66 Habitat Occupancy Models
Description: Habitat Occupancy
Found in: State of the Ecosystem - Gulf of Maine & Georges Bank (2018), State of the Ecosystem - Mid-Atlantic (2018)
Indicator category: Database pull with analysis; Extensive analysis; not yet published; Published methods
Contributor(s): Kevin Friedland
Data steward: Kevin Friedland, kevin.friedland@noaa.gov
Point of contact: Kevin Friedland, kevin.friedland@noaa.gov
Public availability statement: Source data are available upon request (see Survdat, CHL/PP, and Data Sources below for more information). Model-derived time series are available here.
66.1 Methods
Habitat area with a probability of occupancy greater than 0.5 was modeled for many species throughout the Northeast Large Marine Ecosystem (NE-LME) using random forest decision tree models.
66.1.1 Data sources
Models were parameterized using a suite of static and dynamic predictor variables, with occurrence and catch per unit effort (CPUE) of species from spring and fall Northeast Fisheries Science Center (NEFSC) bottom trawl surveys (BTS) serving as response variables. Sources of variables used in the analyses are described below.
66.1.1.1 Station depth
The NEFSC BTS data included depth observations made concurrently with trawls at each station. Station depth was a static variable for these analyses.
66.1.1.2 Ocean temperature and salinity
Sea surface and bottom water temperature and salinity measurements were included as dynamic predictor variables in the model, and were collected using Conductivity/Temperature/Depth (CTD) instruments. Ocean temperature and salinity measurements had the highest temporal coverage during the spring (February-April) and fall (September-November) months. Station salinity data were available between 1992-2016.

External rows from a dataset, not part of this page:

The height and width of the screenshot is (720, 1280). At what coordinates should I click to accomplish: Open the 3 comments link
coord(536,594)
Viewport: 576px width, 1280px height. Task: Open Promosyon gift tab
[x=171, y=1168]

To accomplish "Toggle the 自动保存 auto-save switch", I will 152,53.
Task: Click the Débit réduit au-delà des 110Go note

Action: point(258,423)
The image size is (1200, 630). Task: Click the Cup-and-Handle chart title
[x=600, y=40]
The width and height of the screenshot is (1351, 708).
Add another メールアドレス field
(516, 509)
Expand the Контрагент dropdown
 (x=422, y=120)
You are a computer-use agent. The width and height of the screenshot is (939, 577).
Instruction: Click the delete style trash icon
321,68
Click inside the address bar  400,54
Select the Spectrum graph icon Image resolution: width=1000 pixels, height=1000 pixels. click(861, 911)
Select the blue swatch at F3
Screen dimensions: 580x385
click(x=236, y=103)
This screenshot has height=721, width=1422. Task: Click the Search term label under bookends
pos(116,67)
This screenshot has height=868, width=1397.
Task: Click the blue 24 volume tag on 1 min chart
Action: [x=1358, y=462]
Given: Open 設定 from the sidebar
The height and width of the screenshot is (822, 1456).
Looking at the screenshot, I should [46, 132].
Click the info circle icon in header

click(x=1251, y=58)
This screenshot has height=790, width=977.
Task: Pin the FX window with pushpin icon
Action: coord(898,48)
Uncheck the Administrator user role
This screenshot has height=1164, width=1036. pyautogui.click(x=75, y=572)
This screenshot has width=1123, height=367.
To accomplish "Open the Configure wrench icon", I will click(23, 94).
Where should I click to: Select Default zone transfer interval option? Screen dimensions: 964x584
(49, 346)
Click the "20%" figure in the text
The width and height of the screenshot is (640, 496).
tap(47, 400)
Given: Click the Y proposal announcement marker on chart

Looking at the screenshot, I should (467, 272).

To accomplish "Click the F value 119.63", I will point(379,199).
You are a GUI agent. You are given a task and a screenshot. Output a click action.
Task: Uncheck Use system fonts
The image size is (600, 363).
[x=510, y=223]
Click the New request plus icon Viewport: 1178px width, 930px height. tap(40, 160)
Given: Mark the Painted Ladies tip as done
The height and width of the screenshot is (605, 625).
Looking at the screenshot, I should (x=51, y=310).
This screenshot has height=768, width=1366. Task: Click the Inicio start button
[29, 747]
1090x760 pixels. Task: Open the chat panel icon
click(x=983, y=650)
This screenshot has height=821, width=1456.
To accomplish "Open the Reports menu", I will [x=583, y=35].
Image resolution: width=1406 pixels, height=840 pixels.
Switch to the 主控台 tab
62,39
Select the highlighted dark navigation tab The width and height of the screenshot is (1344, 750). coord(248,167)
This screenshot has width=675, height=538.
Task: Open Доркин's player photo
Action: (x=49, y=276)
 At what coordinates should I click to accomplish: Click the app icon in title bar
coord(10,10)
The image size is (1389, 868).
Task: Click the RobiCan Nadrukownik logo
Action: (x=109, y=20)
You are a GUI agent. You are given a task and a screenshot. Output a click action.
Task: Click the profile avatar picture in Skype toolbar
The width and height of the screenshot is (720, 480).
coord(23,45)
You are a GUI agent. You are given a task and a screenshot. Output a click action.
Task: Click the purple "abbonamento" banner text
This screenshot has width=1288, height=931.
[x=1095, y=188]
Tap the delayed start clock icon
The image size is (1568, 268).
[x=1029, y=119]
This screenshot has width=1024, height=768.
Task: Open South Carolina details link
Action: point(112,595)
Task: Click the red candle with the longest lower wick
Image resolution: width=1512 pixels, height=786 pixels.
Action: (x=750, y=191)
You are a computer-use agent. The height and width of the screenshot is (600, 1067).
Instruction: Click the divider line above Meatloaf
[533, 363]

66.1.1.3 Habitat descriptors
A variety of benthic habitat descriptors were incorporated as predictor variables in occupancy models (Table 66.1). The majority of these parameters are based on depth (e.g. BPI, VRM, Prcury, rugosity, seabedforms, slp, and slpslp). The vorticity variable is based on current estimates, and the variable soft_sed based on sediment grain size.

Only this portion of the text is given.